> [Excerpt provided]:
Regioselective sulfonation of dopamine by SULT1A3 in vitro provides a molecular explanation for the preponderance of dopamine-3-O-sulfate in human blood circulation.

SULT1A3 is an enzyme that catalyzes the sulfonation of many endogenous and exogenous phenols and catechols. The most important endogenous substrate is dopamine (DA), which is often used as a probe substrate for SULT1A3. We developed a new method for analyzing the SULT1A3 reaction products by high-performance liquid chromatography (HPLC) with electrochemical detection. The sulfonate donor 3'-phosphoadenosine-5'-phosphosulfate (PAPS), DA and the two dopamine sulfates, DA-3-O-sulfate and DA-4-O-sulfate, can be separated within 3 min. This enables quantitation of the sulfates without radioactive PAPS or the precipitation of unreacted PAPS. Both sulfates were synthesized as reference substances and characterized by (1)H and (13)C nuclear magnetic resonance (NMR), mass spectrometry (MS) and tandem mass spectrometry (MS/MS). The purity of the dopamine sulfates was estimated by HPLC using a diode array detector. We determined the enzyme kinetic parameters for formation of DA-3-O-sulfate and DA-4-O-sulfate using purified recombinant human SULT1A3. The reactions followed Michaelis-Menten kinetics up to 50 microM DA concentration, and strong substrate inhibition was observed at higher concentrations. The apparent K(m) values for sulfonation at both hydroxy groups were similar (2.21+/-0.764 and 2.59+/-1.06 microM for DA-4-O-sulfate and DA-3-O-sulfate, respectively), but the V(max) was approximately six times higher for the formation of the 3-O-sulfate (344+/-139 nmol/min/mg protein) than the 4-O-sulfate (45.4+/-16.5 nmol/min/mg protein). These results are in accordance with the observation that DA-3-O-sulfate is more abundant in human blood than DA-4-O-sulfate and that in the crystal structure of SULT1A3 with dopamine bound to the active site, the 3-hydroxy group is aligned to form hydrogen bonds with catalytic residues of the enzyme.

> [Excerpted records]:
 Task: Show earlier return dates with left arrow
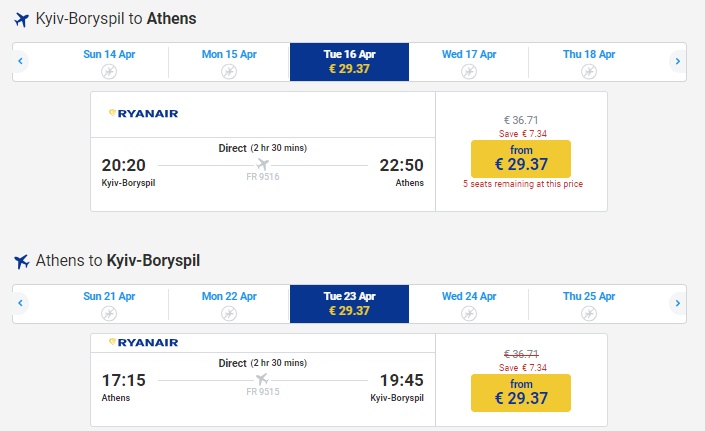[x=20, y=304]
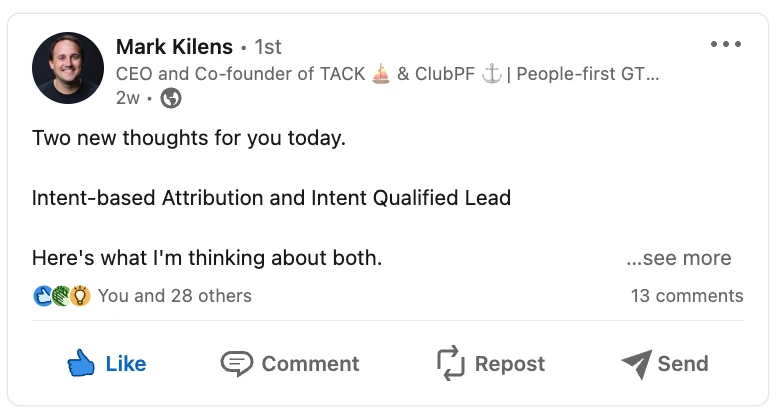Click the globe visibility icon by timestamp
Screen dimensions: 780x418
tap(171, 98)
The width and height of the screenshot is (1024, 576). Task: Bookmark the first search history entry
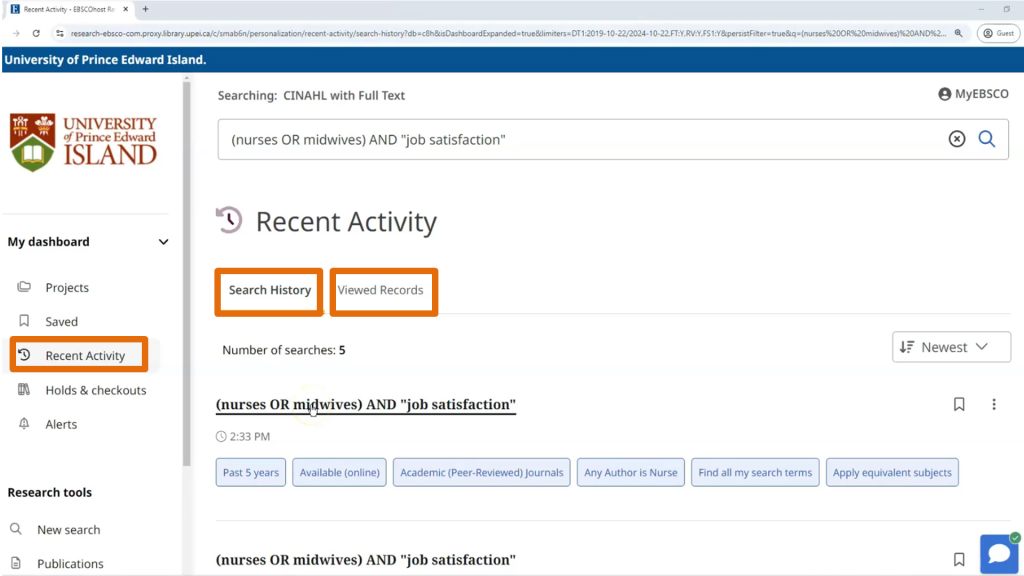click(959, 404)
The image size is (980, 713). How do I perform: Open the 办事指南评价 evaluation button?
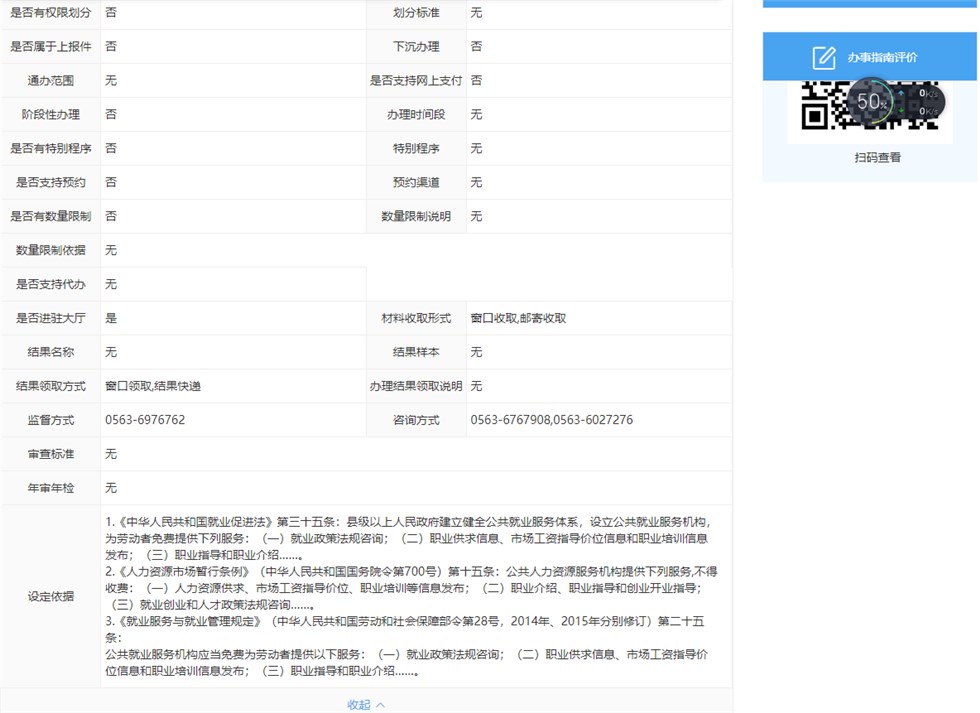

> [Problem]:
Answer these questions from the dopamine sulfonation abstract:
1. Within how many minutes can PAPS, DA and the two dopamine sulfates be separated?
2. Up to what DA concentration did the reactions follow Michaelis-Menten kinetics?
3. What V(max) is given for the formation of DA-3-O-sulfate?
The data after the dopamine sulfonation abstract is separate material.

> [Task result]:
1. Within 3 minutes.
2. Up to 50 microM.
3. 344+/-139 nmol/min/mg protein.